While currently unconfirmed, it does appear as though this is the plan from 2024 but we want to make it clear that we are after standard OLED with all the recommended certifications you can add on top. What we don’t want is Apple’s interpretation of OLED which could lead us back into Retina display territory where many users still don’t know or care what it means.
3. Take some design risks!
Nothing is worse than seeing a new MacBook reach the stores and thinking ‘wow, it’s new but it just looks like the old one, again’. We understand that the MacBook design is iconic and it takes a long time to adopt and change this in a way that pleases everyone, but it’s time for an overhaul.
The risks taken with MacBook designs could also be bold new color options (going further than they did with the Air M2) or changes to the keyboard and trackpad to just add a little spice. Either way, we want something new that tells us that Apple still take pride in the external design of a MacBook rather than having such a uniform approach for each release.
One thing we love about a Windows laptop is the ability to throw some additional SSD storage or RAM in there if we need it. It’s something we just know will be possible provided that we research the internal hardware before making a purchase.
With the MacBook, this isn’t the case, meaning if you buy a 256GB MacBook Air, you cannot expand the internal storage at all. For Apple to open this up, even if they keep it in-house so that you had to have their engineers physically do the work, would be huge.
It helps MacBooks become more accessible as people have less concern about entering with a lower spec model knowing that they could upgrade further down the line. We would have this at the top of our MacBook wish list if not for how unrealistic it seems given that it would require deviation from Apple’s Unified Memory approach.

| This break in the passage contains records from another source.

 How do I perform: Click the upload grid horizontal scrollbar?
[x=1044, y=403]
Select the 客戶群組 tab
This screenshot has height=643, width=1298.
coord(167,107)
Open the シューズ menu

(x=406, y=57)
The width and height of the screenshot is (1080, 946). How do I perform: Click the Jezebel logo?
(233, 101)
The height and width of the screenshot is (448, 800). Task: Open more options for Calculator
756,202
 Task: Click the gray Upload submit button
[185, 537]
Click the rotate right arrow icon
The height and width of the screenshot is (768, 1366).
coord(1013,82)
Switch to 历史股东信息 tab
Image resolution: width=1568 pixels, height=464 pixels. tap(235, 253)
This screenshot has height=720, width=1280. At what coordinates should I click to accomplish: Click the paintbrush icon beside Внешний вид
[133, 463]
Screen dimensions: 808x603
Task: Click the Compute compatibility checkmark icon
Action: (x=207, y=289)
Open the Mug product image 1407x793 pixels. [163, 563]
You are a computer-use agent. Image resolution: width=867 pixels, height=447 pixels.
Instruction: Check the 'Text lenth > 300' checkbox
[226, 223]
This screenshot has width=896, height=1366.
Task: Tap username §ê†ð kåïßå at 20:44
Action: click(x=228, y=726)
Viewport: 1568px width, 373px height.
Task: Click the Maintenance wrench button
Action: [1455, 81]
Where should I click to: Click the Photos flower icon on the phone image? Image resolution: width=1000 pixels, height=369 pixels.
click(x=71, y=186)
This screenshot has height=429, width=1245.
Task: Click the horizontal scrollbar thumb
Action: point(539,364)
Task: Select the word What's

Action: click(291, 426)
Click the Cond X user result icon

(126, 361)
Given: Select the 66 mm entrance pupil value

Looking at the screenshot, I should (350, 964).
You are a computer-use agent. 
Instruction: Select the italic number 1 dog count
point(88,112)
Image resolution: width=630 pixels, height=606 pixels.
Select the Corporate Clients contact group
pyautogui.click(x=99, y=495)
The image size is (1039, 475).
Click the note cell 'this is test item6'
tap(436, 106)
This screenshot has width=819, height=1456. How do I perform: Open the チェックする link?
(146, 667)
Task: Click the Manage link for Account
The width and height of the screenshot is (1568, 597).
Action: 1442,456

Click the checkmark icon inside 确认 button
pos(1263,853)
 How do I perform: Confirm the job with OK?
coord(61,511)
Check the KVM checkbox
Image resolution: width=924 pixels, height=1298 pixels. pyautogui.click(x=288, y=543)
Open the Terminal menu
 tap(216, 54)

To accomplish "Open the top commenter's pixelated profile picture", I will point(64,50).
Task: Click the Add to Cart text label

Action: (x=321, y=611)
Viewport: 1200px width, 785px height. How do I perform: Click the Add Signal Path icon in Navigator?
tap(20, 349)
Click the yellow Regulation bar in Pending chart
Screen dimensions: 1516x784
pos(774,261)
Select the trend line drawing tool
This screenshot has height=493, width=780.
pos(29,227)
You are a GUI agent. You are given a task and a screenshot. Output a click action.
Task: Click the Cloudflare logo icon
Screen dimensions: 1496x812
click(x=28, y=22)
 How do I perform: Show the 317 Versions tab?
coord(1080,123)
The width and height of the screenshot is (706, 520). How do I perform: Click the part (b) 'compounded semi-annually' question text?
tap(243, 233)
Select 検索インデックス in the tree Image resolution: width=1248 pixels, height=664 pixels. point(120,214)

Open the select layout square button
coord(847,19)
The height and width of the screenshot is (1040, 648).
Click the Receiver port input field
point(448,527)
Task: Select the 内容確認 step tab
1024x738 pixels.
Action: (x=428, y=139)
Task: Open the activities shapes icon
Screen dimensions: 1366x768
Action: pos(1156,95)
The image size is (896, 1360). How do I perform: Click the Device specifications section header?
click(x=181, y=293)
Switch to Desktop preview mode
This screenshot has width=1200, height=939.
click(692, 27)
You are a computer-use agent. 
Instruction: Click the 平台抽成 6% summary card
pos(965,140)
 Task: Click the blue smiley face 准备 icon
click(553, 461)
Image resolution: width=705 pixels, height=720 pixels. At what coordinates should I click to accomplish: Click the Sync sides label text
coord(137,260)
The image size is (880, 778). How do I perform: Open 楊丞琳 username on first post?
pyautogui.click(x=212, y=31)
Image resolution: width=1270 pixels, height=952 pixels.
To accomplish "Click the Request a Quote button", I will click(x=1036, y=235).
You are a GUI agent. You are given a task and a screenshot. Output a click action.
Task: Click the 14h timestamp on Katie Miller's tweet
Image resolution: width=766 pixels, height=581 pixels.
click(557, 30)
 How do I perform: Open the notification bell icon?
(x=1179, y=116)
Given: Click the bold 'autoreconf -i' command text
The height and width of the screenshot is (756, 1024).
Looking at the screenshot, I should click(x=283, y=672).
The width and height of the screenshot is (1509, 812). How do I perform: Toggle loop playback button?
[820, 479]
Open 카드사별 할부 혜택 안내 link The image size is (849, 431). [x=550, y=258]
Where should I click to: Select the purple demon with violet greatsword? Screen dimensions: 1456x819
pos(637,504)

5. Ditch the mid-cycle releases
We don’t mind the idea that MacBooks reach customers and then updates or tweaks are necessary to reach a larger audience. This is why three new MacBooks are rumored for release following WWDC 2023, however, it kinda needs to stop.
What makes the release of a MacBook special is the fact that we should be expecting bold, new technological advances, and some of the recent mid-model options really haven’t scratched this itch.
Take the upcoming 15-inch MacBook Air M2, it’s simply a size upgrade and nothing else. There were rumors that a slight upgrade to the Apple M2 chip were coming but these have been, debunked.